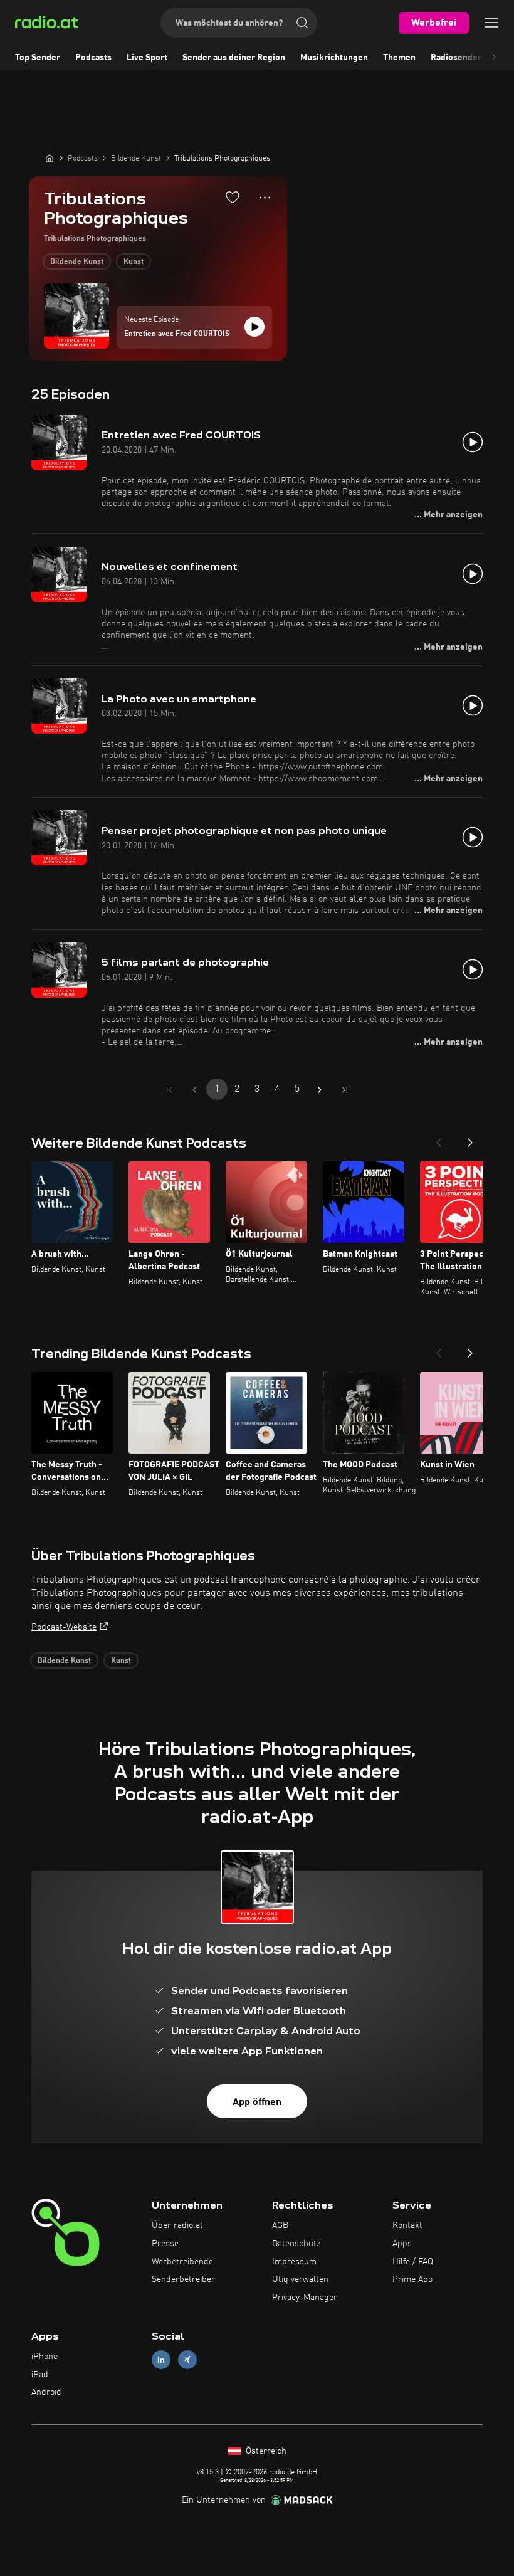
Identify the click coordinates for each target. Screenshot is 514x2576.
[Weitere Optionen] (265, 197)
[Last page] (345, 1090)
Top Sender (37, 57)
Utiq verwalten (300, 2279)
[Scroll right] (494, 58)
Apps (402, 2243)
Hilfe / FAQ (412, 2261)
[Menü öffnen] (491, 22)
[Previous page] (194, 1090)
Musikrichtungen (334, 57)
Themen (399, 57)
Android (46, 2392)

...

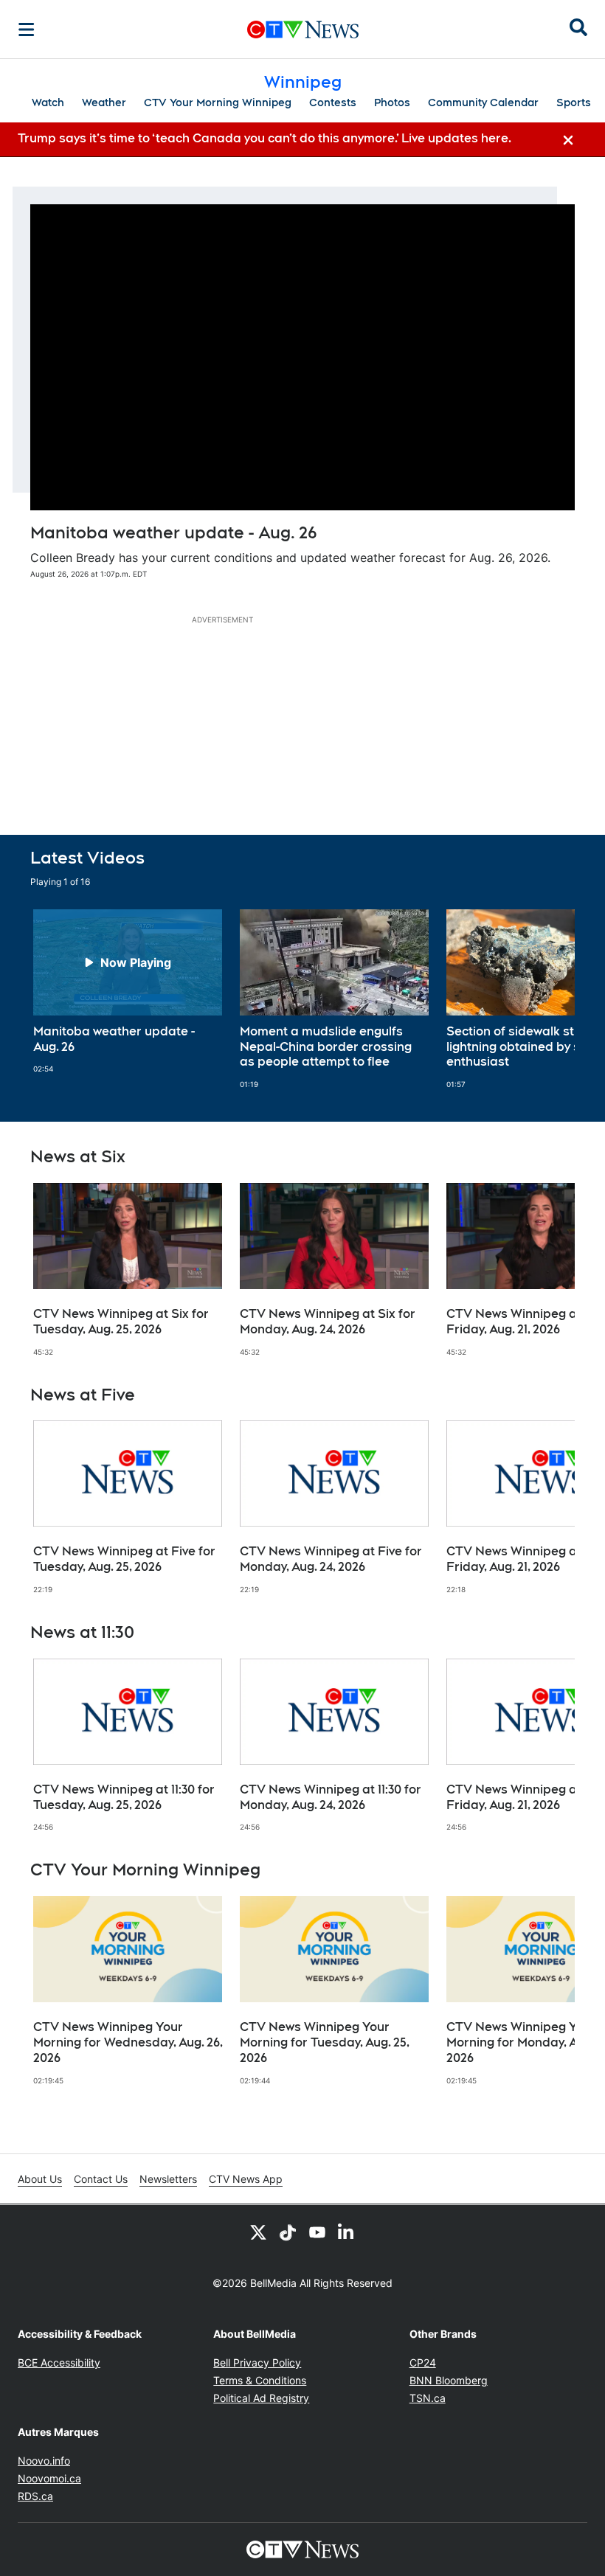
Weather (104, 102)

HOW TO COMPLETE THIS TASK →
Look through the material above and print exactly the lines from the one containing "[Weitere Optionen] (265, 197)" to the one containing "Android (46, 2392)", both included, and nothing more.

EXERCISE RESULT →
[Weitere Optionen] (265, 197)
[Last page] (345, 1090)
Top Sender (37, 57)
Utiq verwalten (300, 2279)
[Scroll right] (494, 58)
Apps (402, 2243)
Hilfe / FAQ (412, 2261)
[Menü öffnen] (491, 22)
[Previous page] (194, 1090)
Musikrichtungen (334, 57)
Themen (399, 57)
Android (46, 2392)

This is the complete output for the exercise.